La fugacità del tempo: Il deserto dei Tartari
di Ginevra Fracasso (IIA)
Da sempre, per sua indole, l’uomo ha dovuto fare i conti con il soffocante bisogno di spiegare con la logica ogni aspetto della sua esistenza, spesso tuttavia fallendo, poiché vi sono dei tratti della vita umana che non possono essere accostati alla razionalità, come, per esempio, il tempo relativo.
Allora, non riuscendo sempre a fare affidamento sulla spiegazione scientifica dei fatti, egli ha trovato un’ancora di salvezza in primo luogo nella religione, ma anche nella scrittura, mezzo infinitamente liberatorio, che consente di sciogliersi da ogni vincolo imposto dalla logica che, talvolta, incatena la nostra anima e la nostra realtà impedendo quell’introspezione che consente quasi di sfiorare la propria essenza.
Dunque il tempo, nel corso dei secoli, s’è radicato nella letteratura, poiché tematica avvolta da un alone sinistro di mistero ed inquietudine.
Un romanzo che tratta in modo a dir poco suggestivo il tema della fugacità del tempo è Il deserto dei Tartari, di Dino Buzzati, pubblicato nel 1940 dalla casa editrice Rizzoli.
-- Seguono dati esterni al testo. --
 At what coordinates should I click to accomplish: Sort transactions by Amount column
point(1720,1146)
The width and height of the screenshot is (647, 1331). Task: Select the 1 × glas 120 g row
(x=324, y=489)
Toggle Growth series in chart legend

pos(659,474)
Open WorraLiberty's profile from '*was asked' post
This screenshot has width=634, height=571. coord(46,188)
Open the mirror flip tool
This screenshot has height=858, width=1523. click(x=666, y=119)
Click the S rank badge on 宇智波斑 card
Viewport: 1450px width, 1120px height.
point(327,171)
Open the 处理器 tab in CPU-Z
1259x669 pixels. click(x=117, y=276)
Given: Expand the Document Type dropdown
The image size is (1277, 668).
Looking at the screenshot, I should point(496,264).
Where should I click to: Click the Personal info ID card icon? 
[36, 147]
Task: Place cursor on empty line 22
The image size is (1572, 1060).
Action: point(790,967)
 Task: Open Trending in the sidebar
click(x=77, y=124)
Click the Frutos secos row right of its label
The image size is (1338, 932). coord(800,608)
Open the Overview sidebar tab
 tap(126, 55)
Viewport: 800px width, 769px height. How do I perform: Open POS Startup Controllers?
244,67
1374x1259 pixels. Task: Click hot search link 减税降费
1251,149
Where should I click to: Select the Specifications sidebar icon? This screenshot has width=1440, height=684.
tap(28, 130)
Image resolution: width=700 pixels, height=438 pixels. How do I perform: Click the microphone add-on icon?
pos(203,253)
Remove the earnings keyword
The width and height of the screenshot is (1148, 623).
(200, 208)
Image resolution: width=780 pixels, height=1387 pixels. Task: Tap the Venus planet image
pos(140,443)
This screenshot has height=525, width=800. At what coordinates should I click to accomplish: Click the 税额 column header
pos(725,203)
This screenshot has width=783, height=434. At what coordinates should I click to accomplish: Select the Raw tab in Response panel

Il libro pone le fondamenta su una sinistra allegoria esistenziale, il cui protagonista è Giovanni Drogo, che, appena ventenne, divenuto ufficiale, si reca in un luogo indefinito, la Fortezza Bastiani, circondata da un immenso e privo di vita deserto, che si estende per chilometri e chilometri isolando del tutto la fortezza da qualunque contatto con la città o con altri popoli.
Ebbene, Giovanni, in un primo momento intimorito dalla desolazione del singolare
luogo, decide di rimanervi per non più di quattro mesi.
Durante tale permanenza, egli viene però informato di un comune pettegolezzo: il possibile e forse imminente arrivo dei Tartari, una popolazione nemica e nomade che aveva, in un remoto passato, attraversato il deserto.
Il pensiero di una possibile guerra che potesse spezzare lo scorrere d’un tempo fin troppo veloce ma trascorso all’insegna della noia, accendeva gli animi di tutti i soldati della fortezza, i quali attendevano, attendevano ed ancora attendevano inquieti che l’incantesimo del veloce svanire degli anni potesse spezzarsi.
Da tale incipit, si costruirà una vicenda composta da estenuante attesa, desiderio di fuggire al comune destino di morte di ogni uomo, ma ricerca allo stesso tempo di un pilastro che potesse assolvere la propria persona dall’adattamento ad una monotonia (quasi) senza fine.
Il deserto dei Tartari presenta un ritmo rallentato da numerose descrizioni di luoghi, pensieri e persone. Tale lentezza conferisce alla lettura l’idea stessa che il romanzo propone, ovvero, da un lato il tempo fin troppo scandito, dunque uno scorrere dello stesso apparentemente lento… dall’altro, invece, l’inconsapevolezza del momento che fugge, quindi delle pagine che, anche se sembra accada l’opposto, finiscono, prima ancora di potersi rendere conto di quanto la vita del protagonista, che sembra ancora tutta da assaporare, in realtà non sia poi così lunga…
Si tratta di un romanzo quindi tracciato da una paradossale genialità che vi è proprio nella capacità dell’autore di congiungere stile e contenuti pur correndo il rischio di rendere l’opera lenta e, perciò, forse piuttosto pesante.
La lettura de Il deserto dei Tartari allora finisce per colpire profondamente l’anima del lettore, il quale giunge, nel corso della narrazione, ma in particolar modo alla fine, a confrontarsi con la logorante sensazione di guardarsi indietro ed accorgersi che il percorso fino ad ora solcato a grandi passi, forse persino correndo, non fa altro che scivolare tra le dita come un assiduo flusso d’acqua che, tuttavia, è destinato ad esaurirsi più in fretta di quanto si possa immaginare.
“Giovanni Drogo adesso dorme nell’interno della terza ridotta. Egli sogna e sorride. Per le ultime volte vengono a lui nella notte le dolci immagini di un mondo completamente felice.
Guai se potesse vedere se stesso, come sarà un giorno, là dove la strada finisce, fermo sulla riva del mare di piombo, sotto un cielo grigio e uniforme e intorno né una casa né un uomo né un albero, neanche un filo d’erba, tutto così da immemorabile tempo.”